When did you think of starting your own label for the first time? What difficulties did you face?
In 2011, I realized that other labels don’t see any potential in my demos, so I decided that the niche is free. Having my label set up, I’ve invited like-minded musicians to join. I didn’t have difficulties, it was really interesting. The process was inspiring despite the fact that the first release appeared to be a complete failure and had to be pressed again.
Did you realize from the very beginning what kind of music you want to see on Muscut?
Debut release was planned as a test, to get the idea how does it actually work, whether this can work out at all, and whether there is any demand for our product. Thus, there was no musical concept at that moment. The understanding came along with the second release.
What is the label’s focus for now?
Presenting timeless music. There are no other criteria. The idea is to release music that is free from trends, from being modern; the less signs of a time period it, has the better. It’s perfect if I can’t understand when the music was released. However, I don’t want to be dishonest: there is a bit of a retrograde approach to the selection.

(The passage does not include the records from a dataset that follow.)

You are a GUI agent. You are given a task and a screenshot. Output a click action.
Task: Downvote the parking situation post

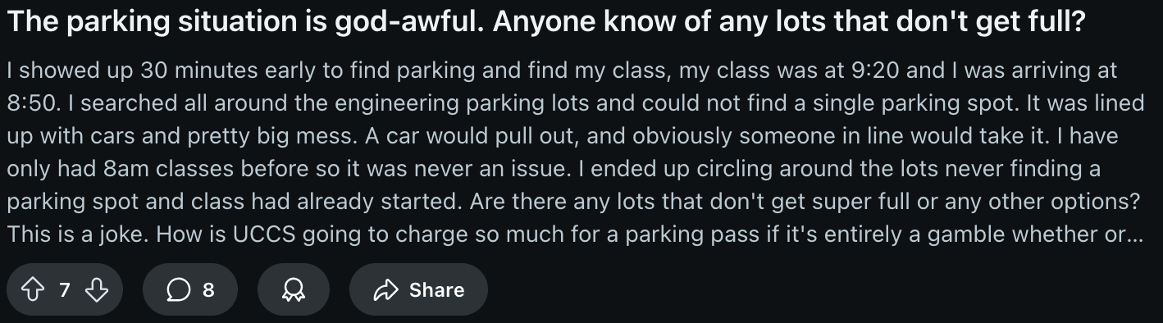(x=98, y=289)
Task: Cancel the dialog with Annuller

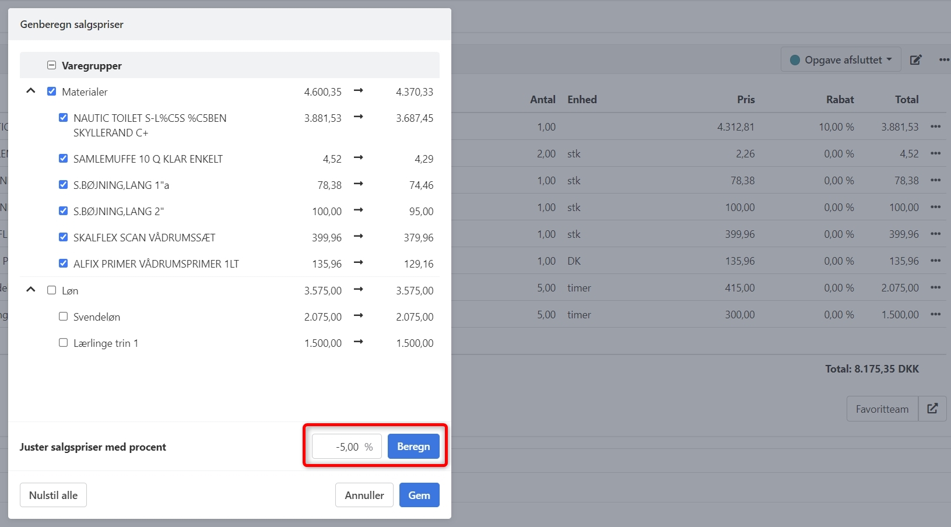Action: [x=364, y=495]
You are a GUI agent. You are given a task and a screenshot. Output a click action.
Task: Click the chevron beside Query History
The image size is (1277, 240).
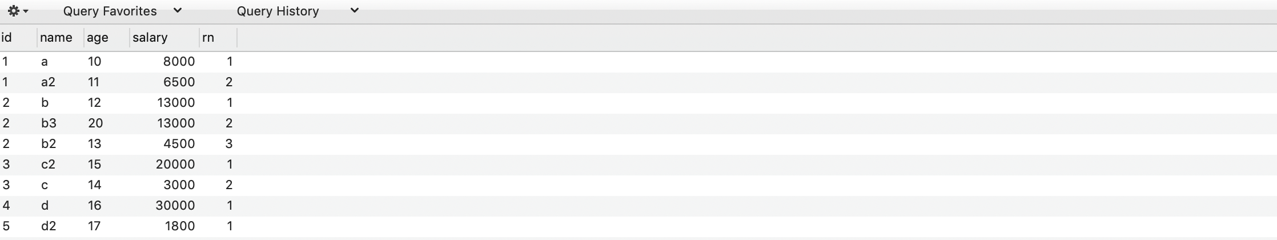click(x=355, y=10)
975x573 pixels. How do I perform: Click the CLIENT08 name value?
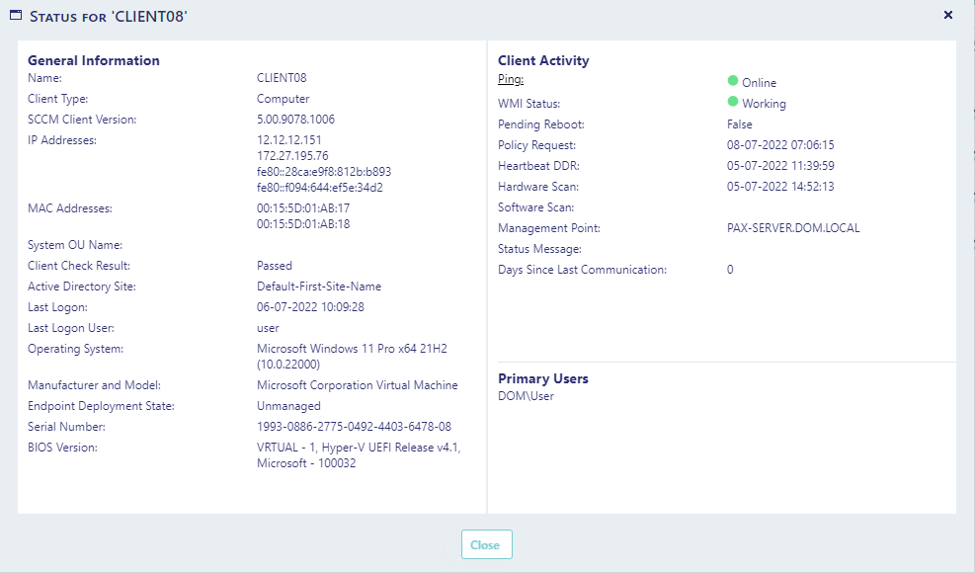click(x=282, y=78)
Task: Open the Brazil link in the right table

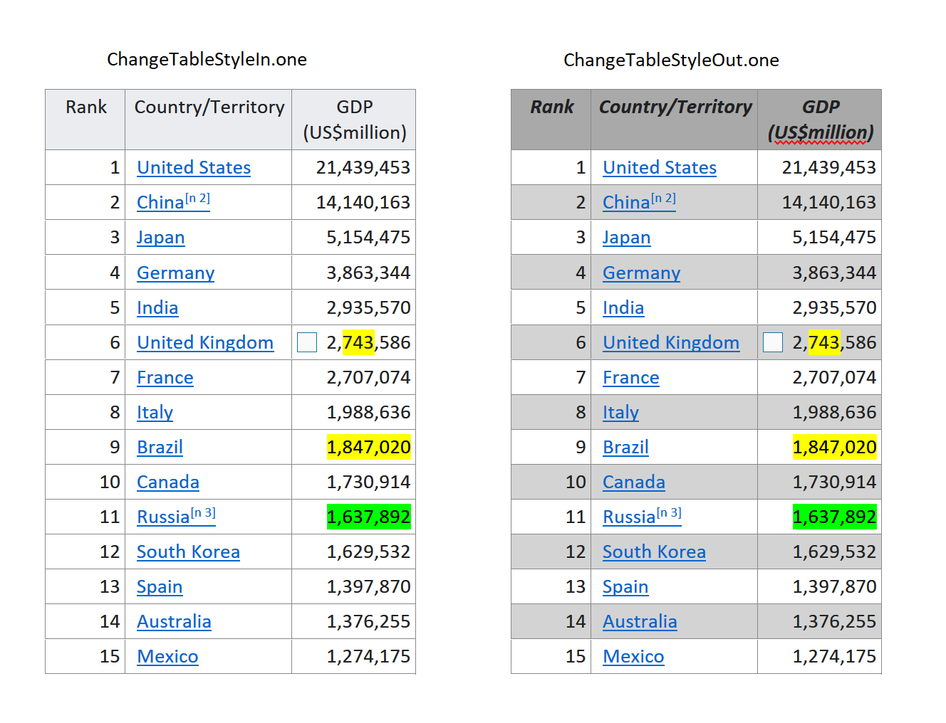Action: [625, 448]
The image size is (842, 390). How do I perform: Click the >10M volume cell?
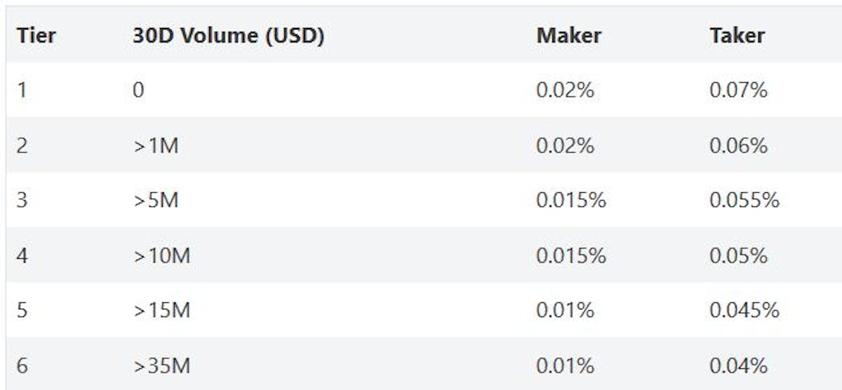pos(161,256)
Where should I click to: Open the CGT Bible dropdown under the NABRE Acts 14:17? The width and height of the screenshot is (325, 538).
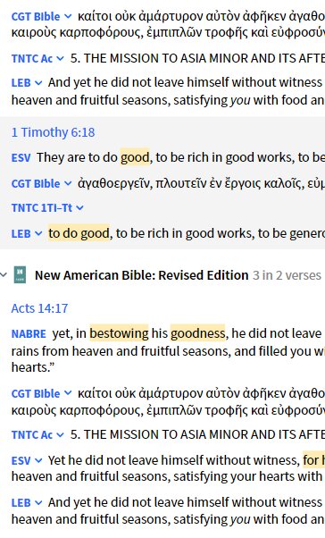click(68, 393)
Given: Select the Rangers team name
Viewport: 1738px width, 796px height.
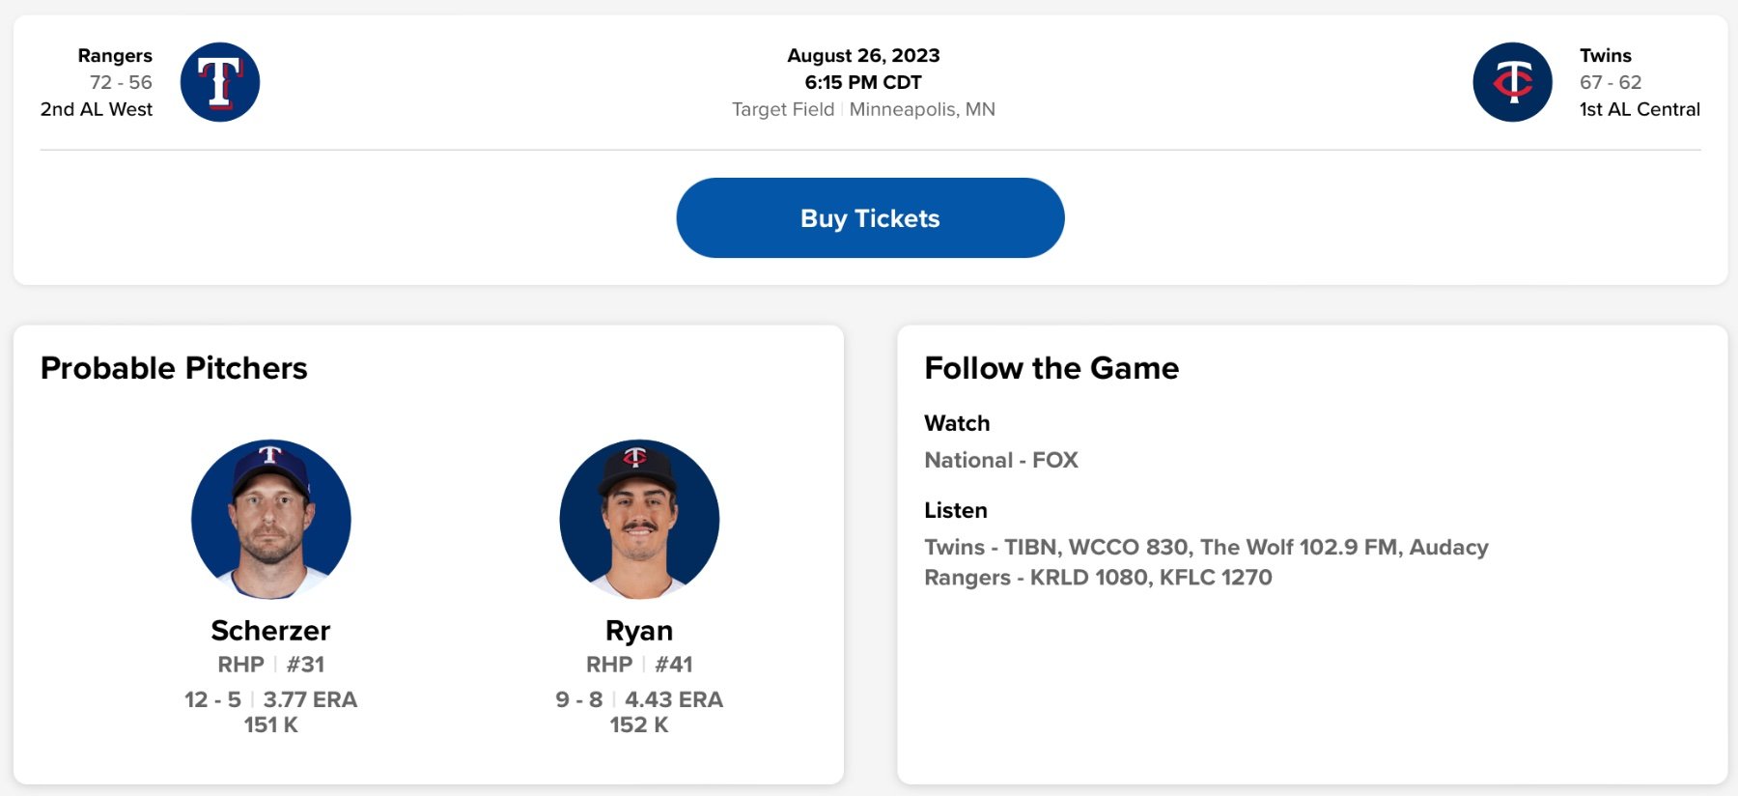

It was my preference at first, but, eventually, I’ve realized that this music fits the label concept as well.
For the last decade, the flow of musical information has been too intense to be properly digested. People are not able to fully appreciate new trends while constantly getting into even newer ones, partly due to fast technological progress. However, there is still potential in what is left behind. That is the reason for fashion being cyclical: to go back and dig up some treasures. Music is no different. It’s not about repeating or reliving something, it is more about adding some stuff, stopping everyone and saying: “Hey! There are much more things you can do with it”.
What does the word “Muscut” mean?
It stands for “music” and “cutting”. It also gets back to the newspeak of the beginning of the last century, with its fashion to make up new words by merging abbreviations. (e.g. “communera”, which stands for “communist era”).
In the review of your latest album, The Wire compares it to the works of BBC Radiophonic Workshop and music of that time. What do you think about this?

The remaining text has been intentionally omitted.